Taiwanese business and management academic

Chen Ming-jer (陳明哲 (Tân Bêng-tiat, Chén Míngzhé); born 1954) is a Taiwanese management scientist. He is the Leslie E. Grayson Professor of Business Administration at the University of Virginia Darden School of Business.

== Early life and education ==
Chen was born and raised in rural Taitung. At age 17, he left Taitung to attend college.
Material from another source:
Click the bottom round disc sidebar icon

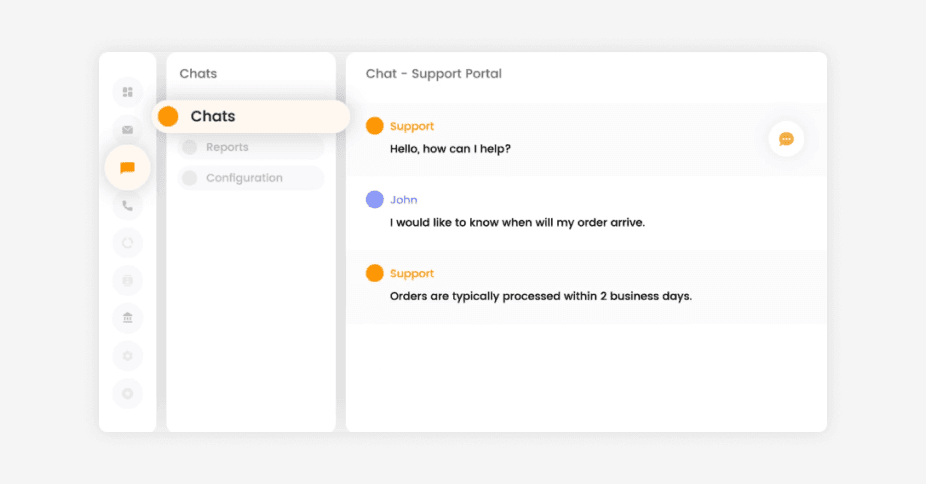128,394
Chen graduated from National Chung Hsing University with a Bachelor of Science (B.S.) in business management in 1976 and obtained a Master of Education (M.Ed.) specializing in public administration from National Taiwan Normal University in 1979. He then completed doctoral studies in the United States, earning a Master of Business Administration (M.B.A.) in 1985 and his Ph.D. in management science (strategic management) in 1988, both from the University of Maryland, College Park.

== Career ==
Chen began his teaching career at Columbia University and was a faculty member at Wharton School of the University of Pennsylvania starting in 1997. He is the Leslie E. Grayson Professor of Business Administration at University of Virginia Darden School of Business.

== Awards and honors ==
Chen is a fellow of the Academy of Management and served as the group's 68th president in 2013. He is a fellow of the Strategic Management Society.

== Personal life ==
Chen lives in Charlottesville, Virginia, with his wife and two sons.

== Works ==

=== Books ===

- Inside Chinese Business: A Guide for Managers Worldwide (2001)
- Competitive Dynamics: A Research Odyssey (2009)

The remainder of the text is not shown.